Halo from Indonesia
Halo, the Bahasa word for “Hello.”
We stayed in Bali for six days and Jakarta for three. Indonesia’s culture is probably the most different from America’s that we’ve experienced so far, Mexico being the second.
In Bali/Jakarta, you can eat very cheaply, and still be getting great quality food. For just $2.00 USD, you can get a bowl of soup, a large plate of meat (duck, pork, chicken), AND a large plate of rice. Go ahead and grab a big glass of orange juice as well for just fifty cents. You can get dessert (little rolls shaped like cylinders and made out of coconut, with some brown sugar in the middle, served hot), for just a couple cents more.
Indonesian food is great, spicy, and filling. Noodles, rice, curry and meat make up a lot of the food served in Indonesia. A nice plate of noodles is delicious with the right soup and iced tea. Of course, you could just go to the mall and grab some pizza from Pizza Hut (no joke), if you’re not feeling adventurous, or just don’t like spicy food.
Shops line every street in Bali, selling things from dresses and t-shirts, to beautifully carved wooden animals and meditating buddhas. If you do so much as look at a leather bracelet, the owner will race over, put it on your wrist, and name his/her price. And trying to get out of it is hard: every time you say no, they lower the price, even if you don’t want it.
But how do you get to all these towns and markets? There are lots of different ways to get around Bali and Jakarta. There are, of course, taxis, where you flag someone down, get in, and tell them where you want to go. There are angkots, which are essentially shuttles, that cram as many people as they can into their vehicle, stopping at different points in the city. Ankgots have a single bench lining the inside of the car, no middle seats.

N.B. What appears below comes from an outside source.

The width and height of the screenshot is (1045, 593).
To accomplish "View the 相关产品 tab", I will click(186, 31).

There are also motorcycle taxis, called ojeks, which are exactly what they sound like. We never rode in one of those, but they are a fast and relatively safe way to get around in the crazy streets of Bali/Jakarta. Just tell them where you want to go, hop on, and enjoy the ride. You could also rent a motorbike, but streets are CRAZY in Indonesia.

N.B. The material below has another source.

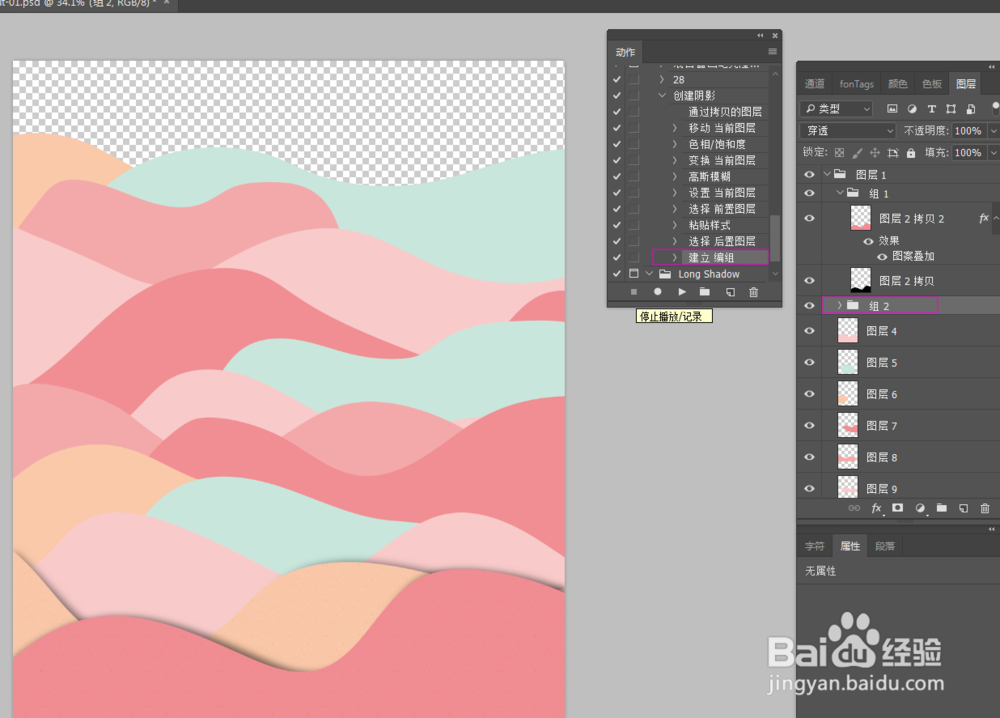
Task: Add a layer mask
Action: pos(896,509)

There is almost no order on the roads. Motorcycles weave in and out of the smallest gaps in cars, and cars weave in and out of gaps as well. Give them a little space, and they will take it. Often there are one lane streets that are not one way. Cars are constantly veering off into the grass, allowing other cars driving in the opposite direction to pass them.
When you want to enter a temple, usually you will have to put on a robe or something like that, as a sign of respect. One of the temples had monkeys, which we visited right after we went to the monkey forest, which was, of course, filled with monkeys. You could buy bananas, and monkeys will jump on your back and try to grab them from your hands.
Overall, Indonesia is a great to place to try new food, a great place to explore nature when you go to the right places, and a great place to see the monkeys, or just experience a new culture.